Il testo di Georgieff è il risultato di decenni di lavoro sul campo, è un testo operativo, a volte formato da trascrizioni d’interventi che l’autore ha fatto durante workshop, altre da descrizioni di lavori in tutta Europa. Mi è capitato di presentare il suo libro e avere l’occasione di incontrarlo e ho iniziato chiedendogli di spiegarmi una delle frasi che s’incontra durante la lettura: La libertà è di natura muscolare. Dall’idea di libertà, che come ogni muscolo si atrofizza se non viene utilizzata, è partita la conversazione, Pablo ci ha parlato di sprogettazione, di come ogni progetto venga affrontato in gruppo dove ognuno ha un suo apporto personale senza ci sia necessariamente un leader, di come questo modo di procedere sia a volte, parole sue, un vero casino, ma che dà sempre risultati più che validi.

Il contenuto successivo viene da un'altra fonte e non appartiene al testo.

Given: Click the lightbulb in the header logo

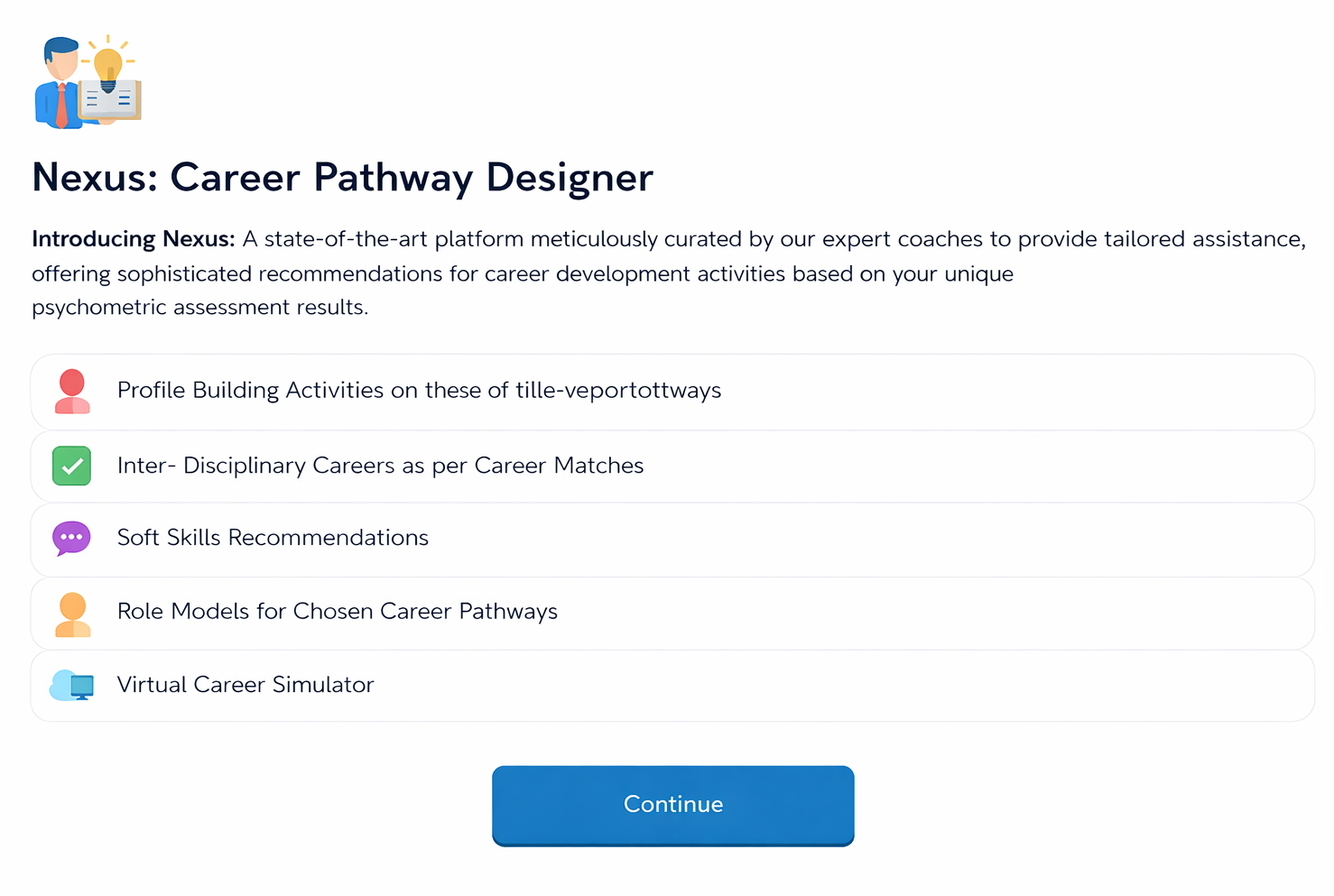Looking at the screenshot, I should [108, 65].
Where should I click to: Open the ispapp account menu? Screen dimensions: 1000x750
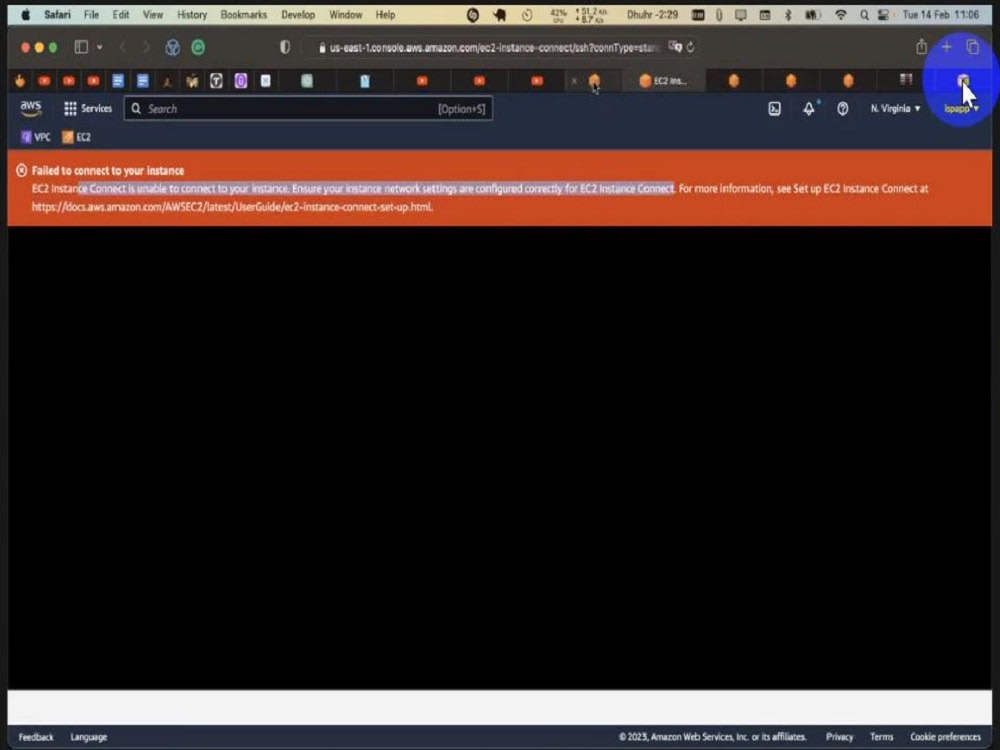point(958,108)
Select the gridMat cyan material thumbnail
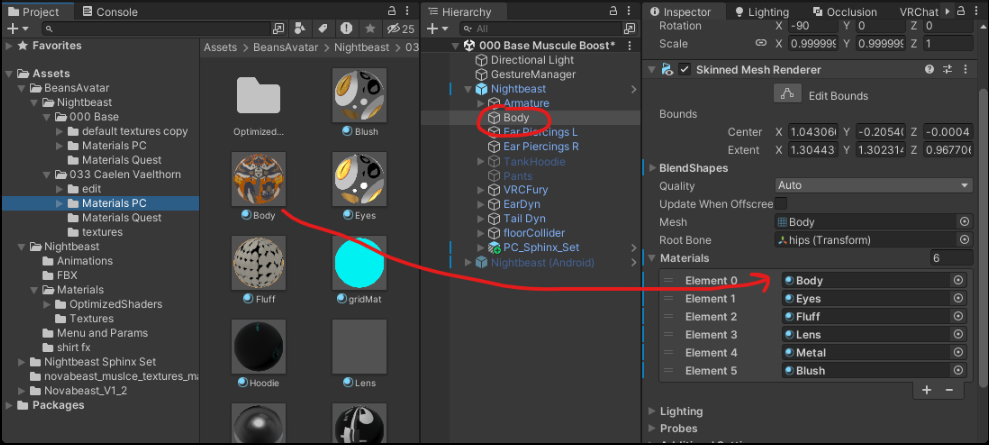Screen dimensions: 989x445 [x=360, y=263]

L’Atelier Coloco è riuscito, per esempio a coinvolgere gli abitanti dello Zen di Palermo, storicamente portato a esempio del disastro delle periferie, attraverso quello che chiama l’invito all’opera, in sostanza, siamo davanti a uno spazio da trasformare? bene, invece che chiuderci negli studi e cominciare a pensare, mettiamoci a lavorare con le mani, facciamo.

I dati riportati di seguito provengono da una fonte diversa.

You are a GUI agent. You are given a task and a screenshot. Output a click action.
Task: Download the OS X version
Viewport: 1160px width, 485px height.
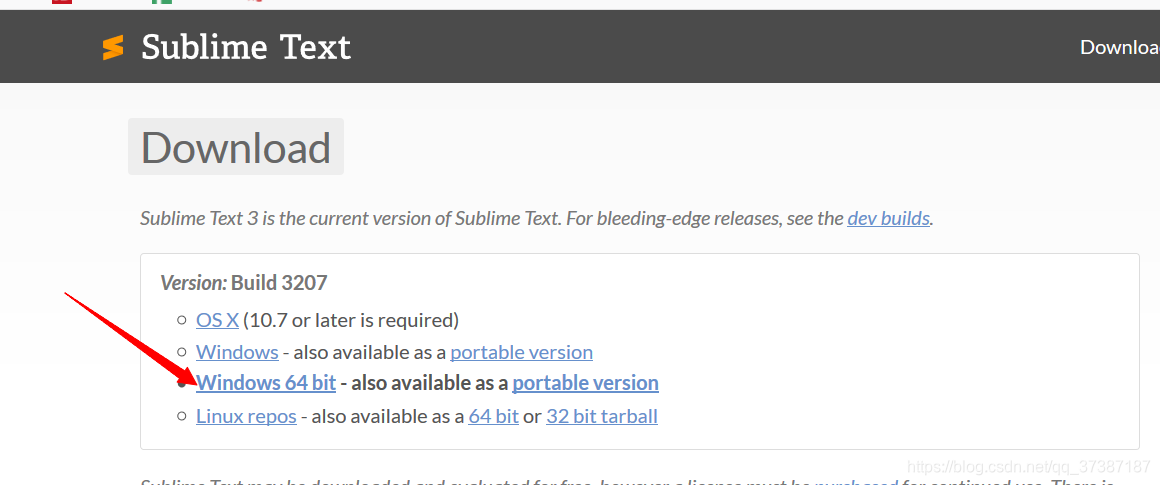218,320
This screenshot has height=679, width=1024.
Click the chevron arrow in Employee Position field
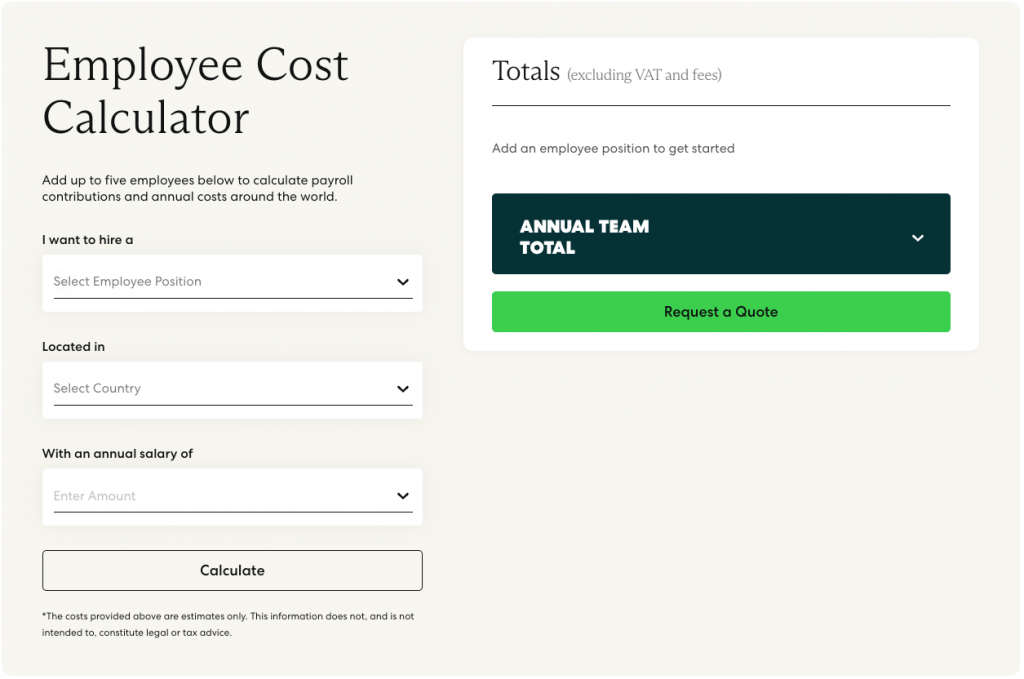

Spesso i paesaggisti contemporanei si trovano ad affrontare spazi completamente sigillati da asfalto e cemento da trasformare in giardini. È qui che interviene il paesaggista giardiniere picconatore. L’asfalto in sé non è un elemento negativo, è anzi un materiale naturale derivato dal bitume che da millenni viene utilizzato per esempio per l’impermeabilizzazione delle imbarcazioni. Dagli anni Cinquanta però, per ragioni economiche, in alcune miscele è stato aggiunto amianto. Il paesaggista picconatore allora si trova davanti a un problema. Non basta picconare l’asfalto per toglierlo e arrivare alla terra, va analizzato per sapere se si tratta di un rifiuto pericoloso da trattare in maniera speciale. L’operazione da semplice diventa complessa. Ma con le dovute precauzioni si sono ricavati giardini da parcheggi picconando l’asfalto, così ha fatto l’Atelier Coloco e altri studi come Wagon Landscaping, un altro studio di paesaggisti francesi, anche loro allievi di Gilles Clément. Si può dire che sta crescendo una generazione di nuovi paesaggisti che hanno un atteggiamento nei confronti del progetto che si potrebbe definire sociale, di coinvolgimento di chi poi usufruirà concretamente degli spazi su cui si interviene, coinvolgimento che va dall’ideazione alla realizzazione concreta. La cultura del paesaggio sta cambiando, troviamo paesaggisti che continuano a fare i giardini dei ricchi, quelli che attaccano la città col piccone, fino a movimenti come quello di Fuck For Forest, un collettivo norvegese fondato nel 2004 che attraverso filmati porno amatoriali raccoglie fondi per salvare le foreste.